### Exercise directions
For this exercise, please return exactly the line containing "Select the Home icon in the sidebar" and each line after it through the end of the records, with no pictures included.
(Material for the task)
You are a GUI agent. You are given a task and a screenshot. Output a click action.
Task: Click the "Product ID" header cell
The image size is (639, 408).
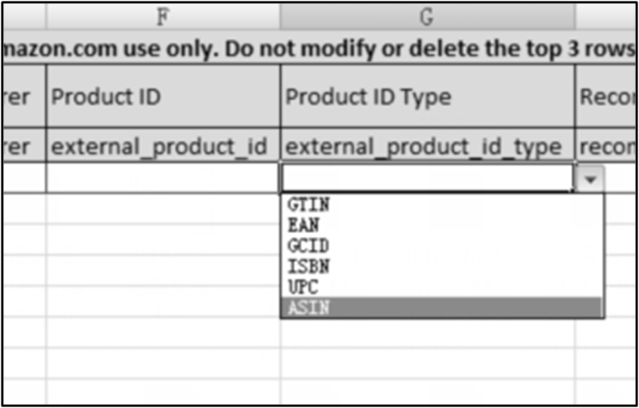click(162, 97)
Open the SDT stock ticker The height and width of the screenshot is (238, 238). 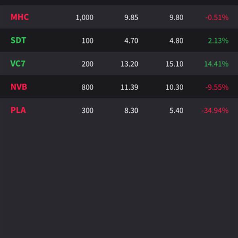coord(18,40)
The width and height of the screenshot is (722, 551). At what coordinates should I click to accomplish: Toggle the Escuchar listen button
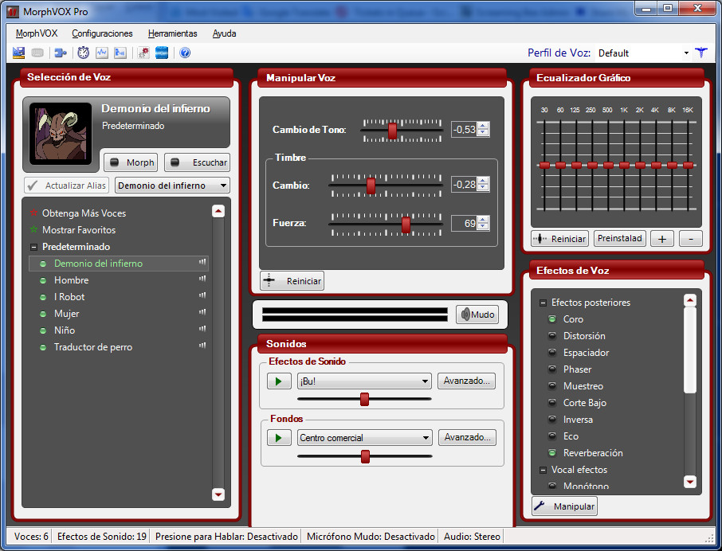pos(197,162)
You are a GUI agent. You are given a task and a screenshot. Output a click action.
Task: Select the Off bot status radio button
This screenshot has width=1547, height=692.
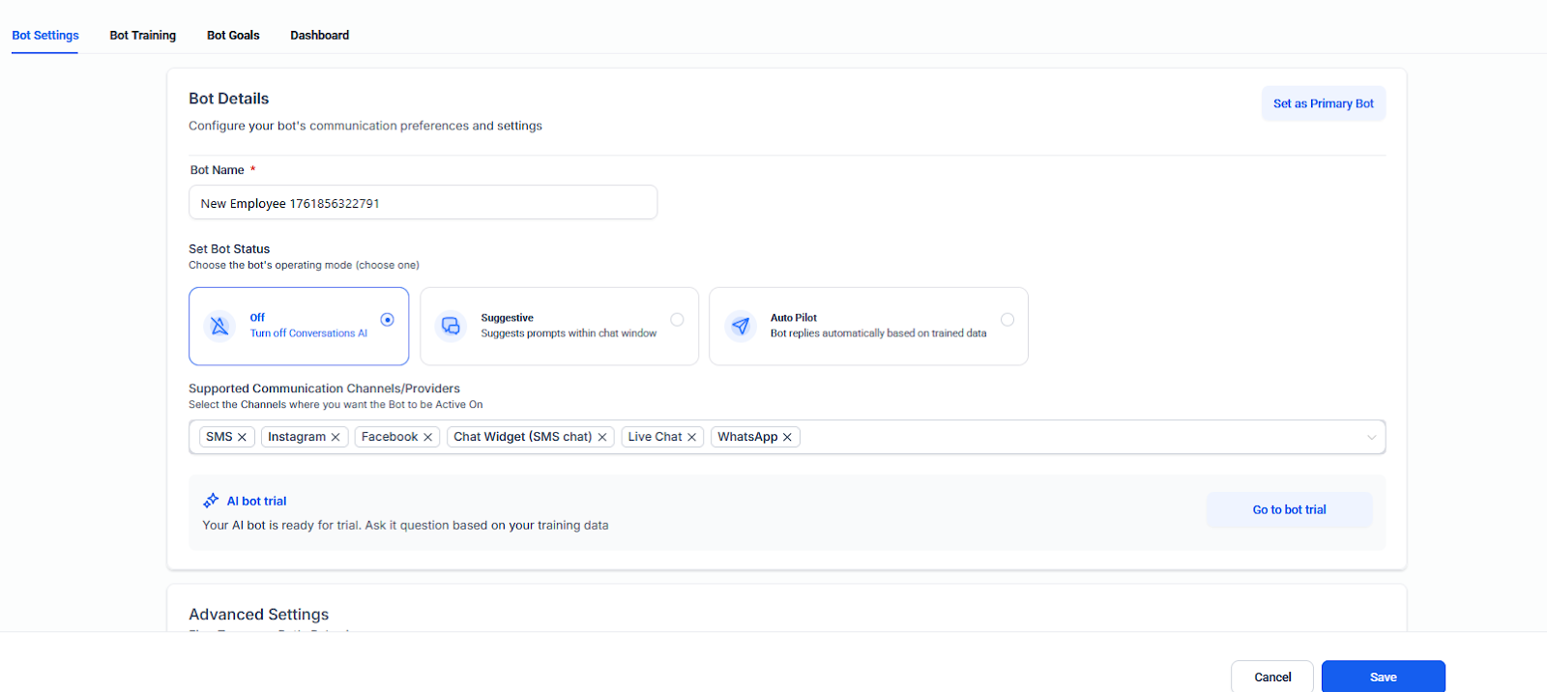coord(387,320)
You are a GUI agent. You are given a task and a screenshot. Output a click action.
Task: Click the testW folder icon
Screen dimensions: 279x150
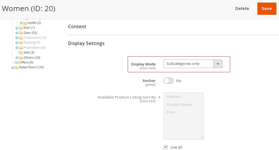tap(25, 23)
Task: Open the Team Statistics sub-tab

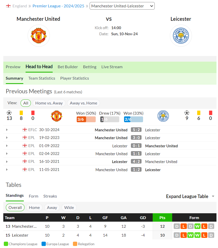Action: click(42, 78)
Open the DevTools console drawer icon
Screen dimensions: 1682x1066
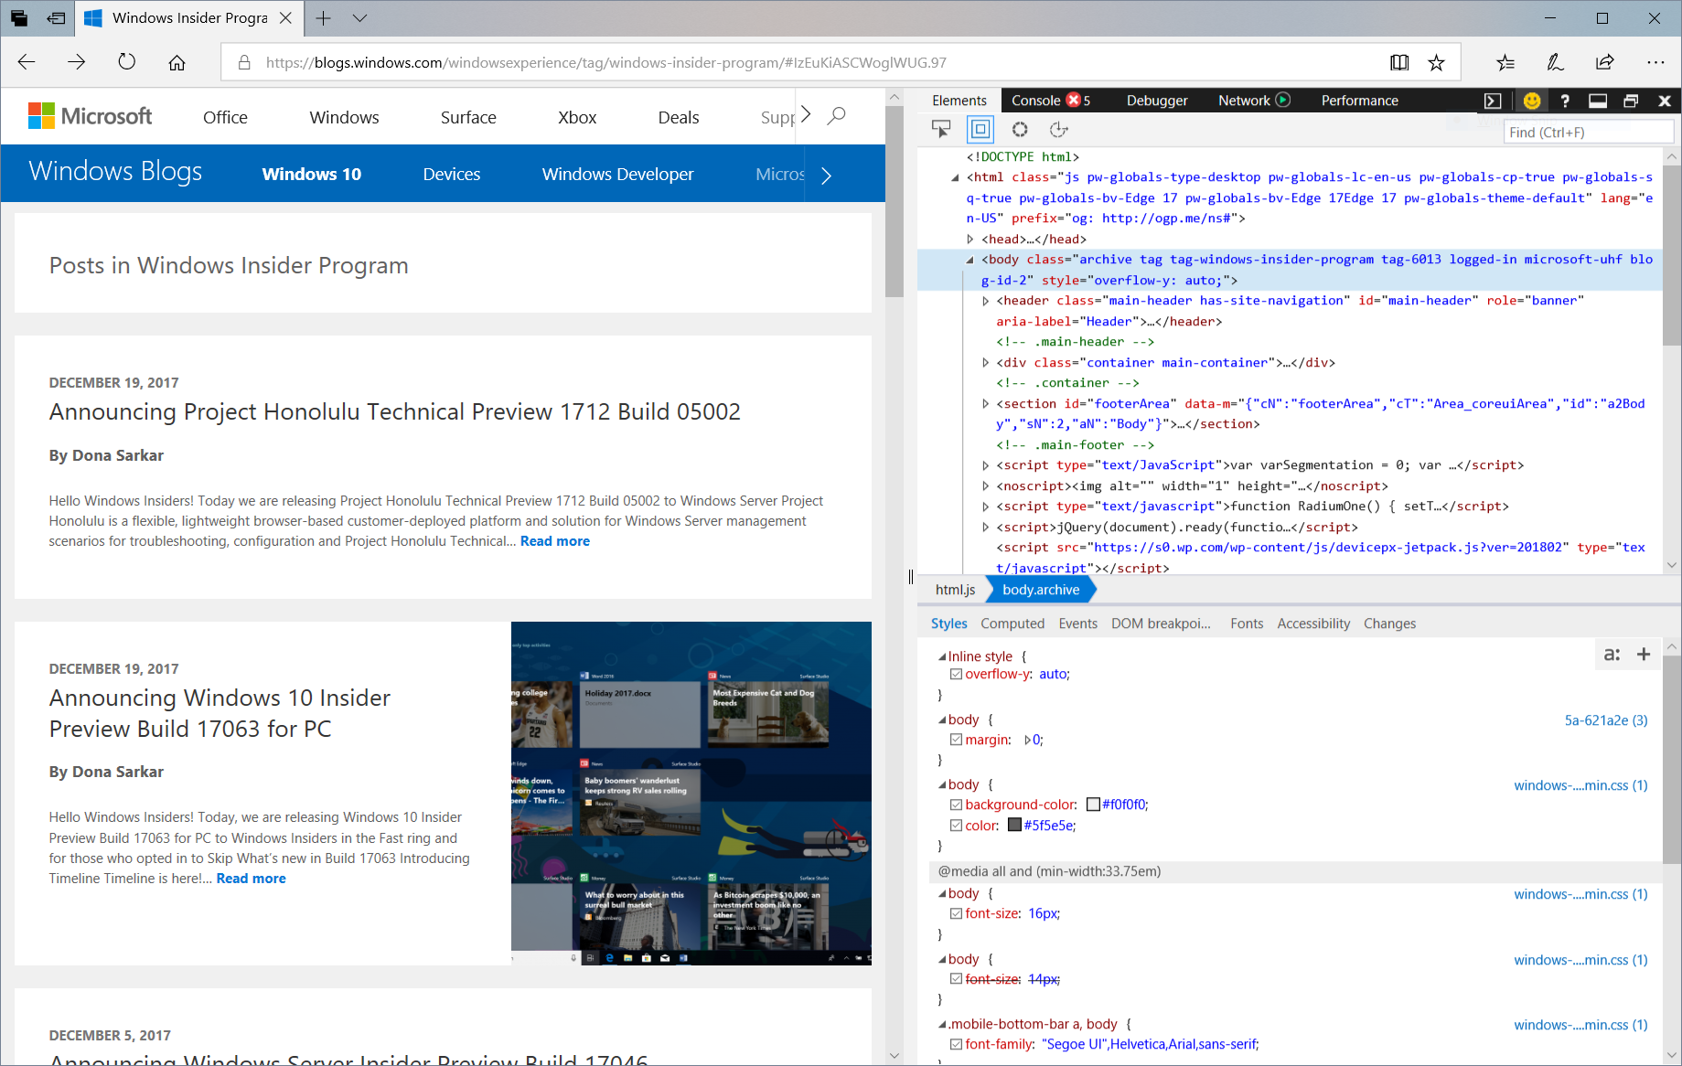pos(1493,101)
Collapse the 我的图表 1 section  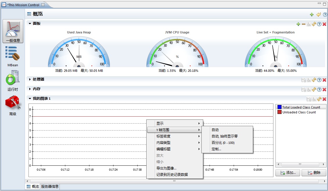30,99

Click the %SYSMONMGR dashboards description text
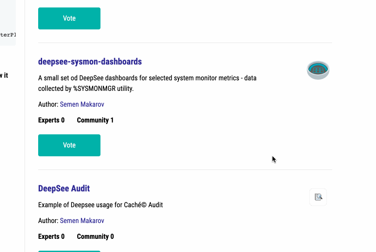point(147,83)
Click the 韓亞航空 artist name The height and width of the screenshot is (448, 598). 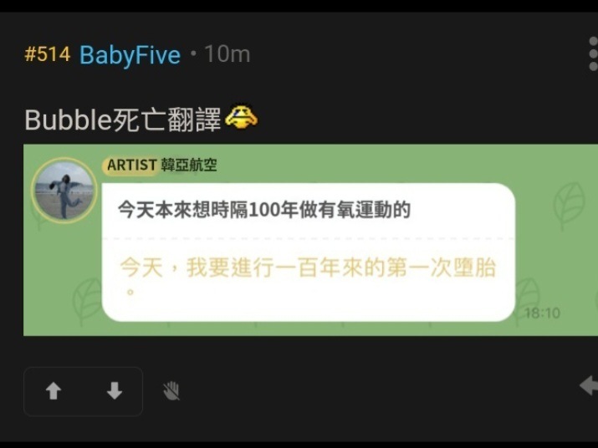click(189, 165)
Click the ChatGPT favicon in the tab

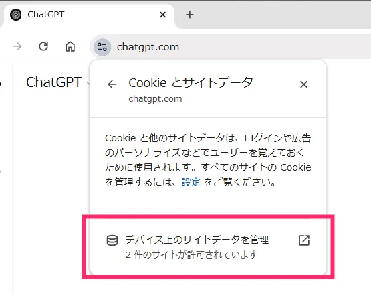(16, 15)
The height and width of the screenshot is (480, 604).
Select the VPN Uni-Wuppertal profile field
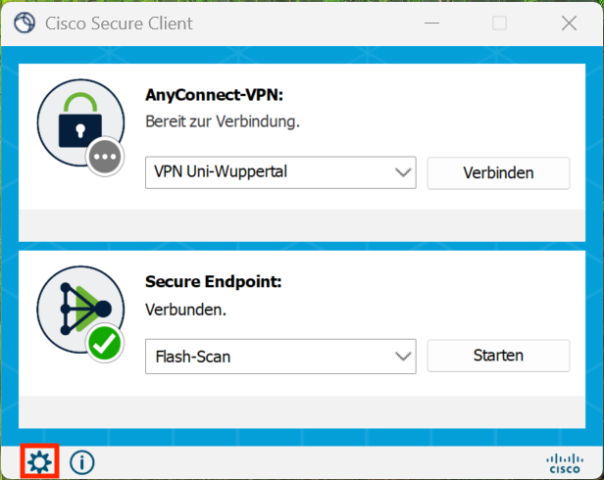tap(267, 173)
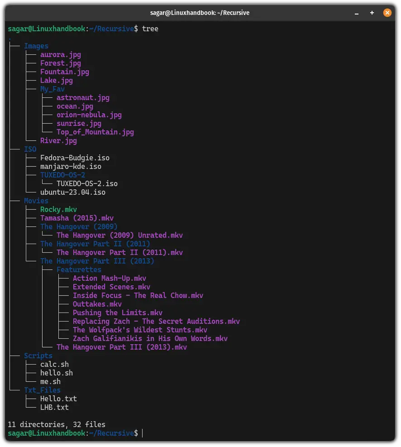Screen dimensions: 401x447
Task: Click the terminal window title bar text
Action: (201, 13)
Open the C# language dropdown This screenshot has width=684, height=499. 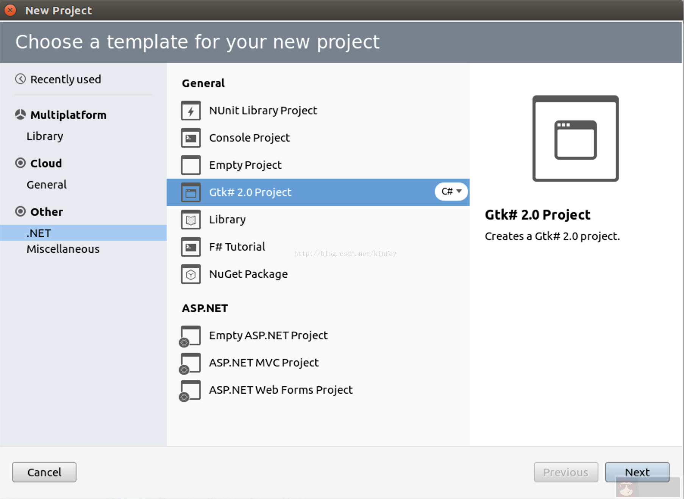(x=451, y=192)
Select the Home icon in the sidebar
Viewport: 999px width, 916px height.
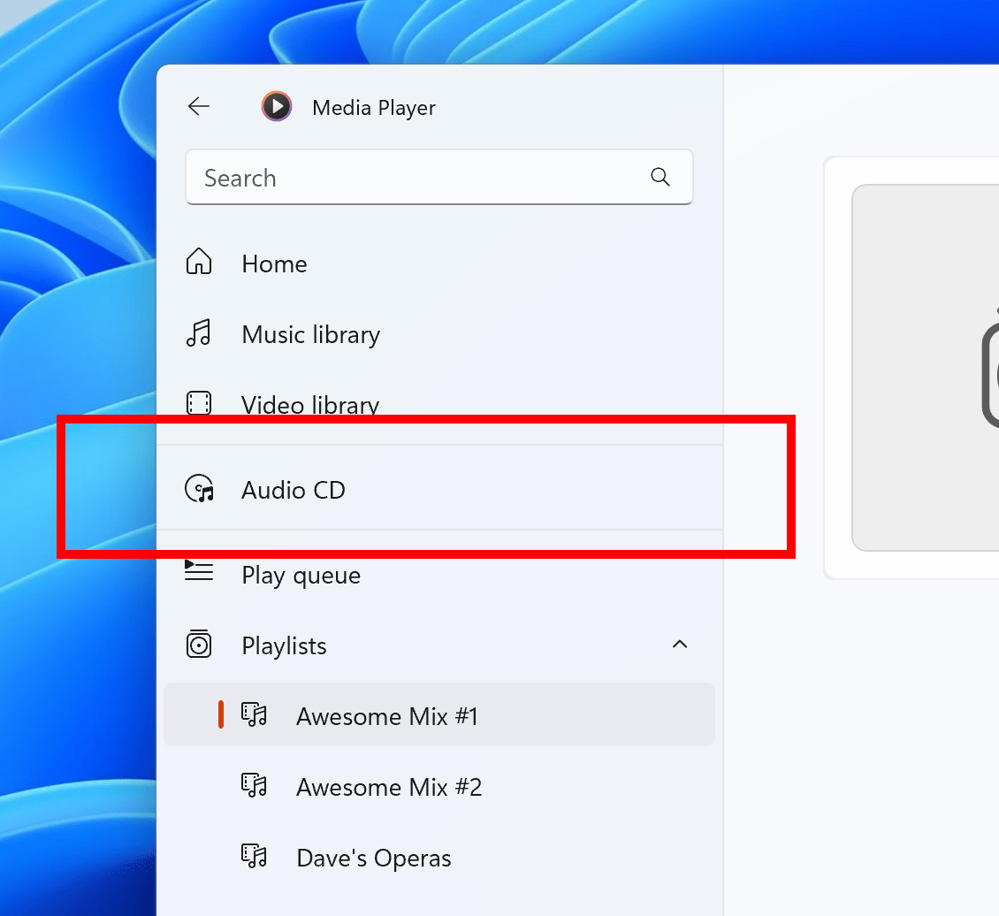[199, 262]
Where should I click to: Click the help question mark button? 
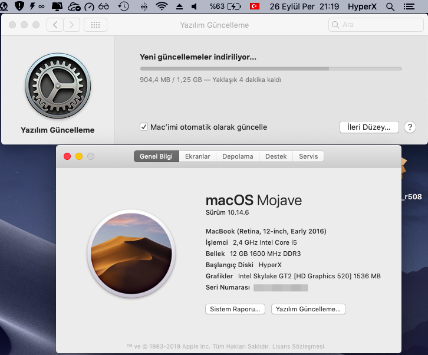tap(410, 127)
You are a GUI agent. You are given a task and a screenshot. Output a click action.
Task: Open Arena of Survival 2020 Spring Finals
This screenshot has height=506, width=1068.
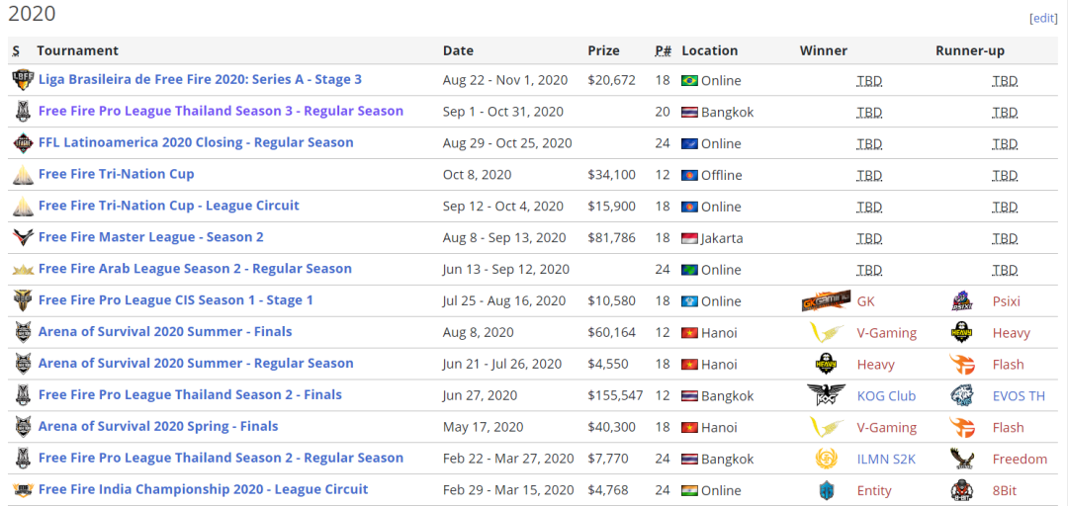158,427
(End Material for the task)
### Result of the exercise
Select the Home icon in the sidebar
Viewport: 999px width, 916px height.
[199, 262]
Where should I click to: Click the help question mark button? 
tap(410, 127)
You are a GUI agent. You are given a task and a screenshot. Output a click action.
Task: Open Arena of Survival 2020 Spring Finals
This screenshot has height=506, width=1068.
158,427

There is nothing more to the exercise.